Pada akhirnya, Hari Pattimura bukan sekadar perayaan tahunan, tetapi sebuah pengingat bahwa perjuangan belum selesai. Negeri Hulaliu dan seluruh masyarakat Maluku dipanggil untuk terus menjaga persatuan, menghormati jasa para leluhur, dan membangun masa depan yang lebih baik dengan tetap berpegang pada nilai budaya dan iman. Semangat Pattimura harus terus menyala dalam hati generasi sekarang maupun generasi yang akan datang: semangat keberanian, persaudaraan, dan cinta terhadap tanah Maluku. Peringatan Hari Pattimura di Negeri Hulaliu tahun 2026 memiliki arti penting dalam kehidupan masyarakat modern. Peringatan ini bukan hanya mengenang sejarah perjuangan masa lalu, tetapi juga menjadi sarana memperkuat persatuan, budaya, dan identitas masyarakat Maluku.
Dalam perspektif masa sekarang, semangat Pattimura diwujudkan melalui perjuangan membangun pendidikan, menjaga budaya daerah, memanfaatkan teknologi secara positif, serta menjaga persaudaraan masyarakat. Generasi muda memiliki peran besar dalam melanjutkan nilai perjuangan tersebut agar semangat Pattimura tetap hidup di tengah perkembangan zaman.
Saran :
1. Peringatan Hari Pattimura perlu melibatkan generasi muda secara aktif.
2. Budaya daerah harus terus dilestarikan melalui pendidikan dan kegiatan adat.
3. Media sosial perlu dimanfaatkan untuk memperkenalkan budaya Negeri Hulaliu.

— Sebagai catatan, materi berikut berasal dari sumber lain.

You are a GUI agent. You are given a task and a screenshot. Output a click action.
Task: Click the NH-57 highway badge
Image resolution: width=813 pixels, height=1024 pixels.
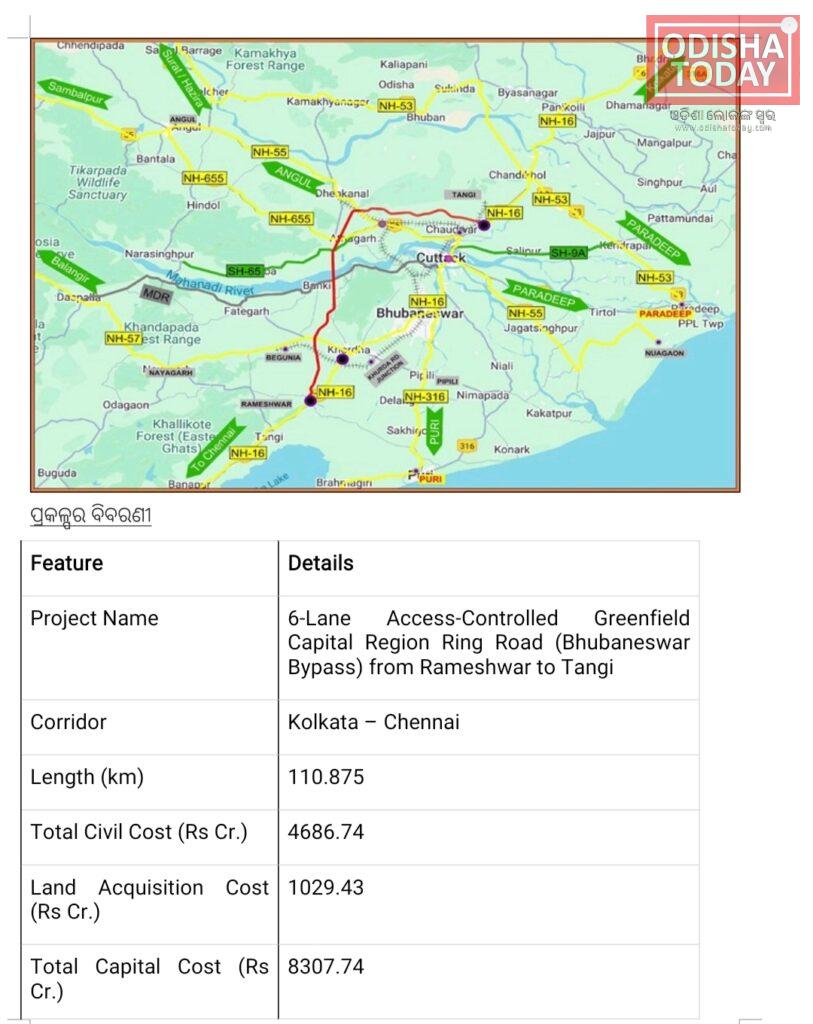coord(123,339)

4. Masyarakat harus menjaga semangat persatuan dan “hidop orang basudara”.
Peringatan Hari Pattimura tahun 2026 akhirnya menjadi pengingat bahwa sejarah bukan hanya untuk dikenang, tetapi untuk diwariskan. Dari Negeri Hulaliu, semangat Pattimura terus dijaga agar tetap hidup dalam hati generasi muda — semangat keberanian, persaudaraan, dan cinta yang tak pernah padam untuk tanah Maluku. (*)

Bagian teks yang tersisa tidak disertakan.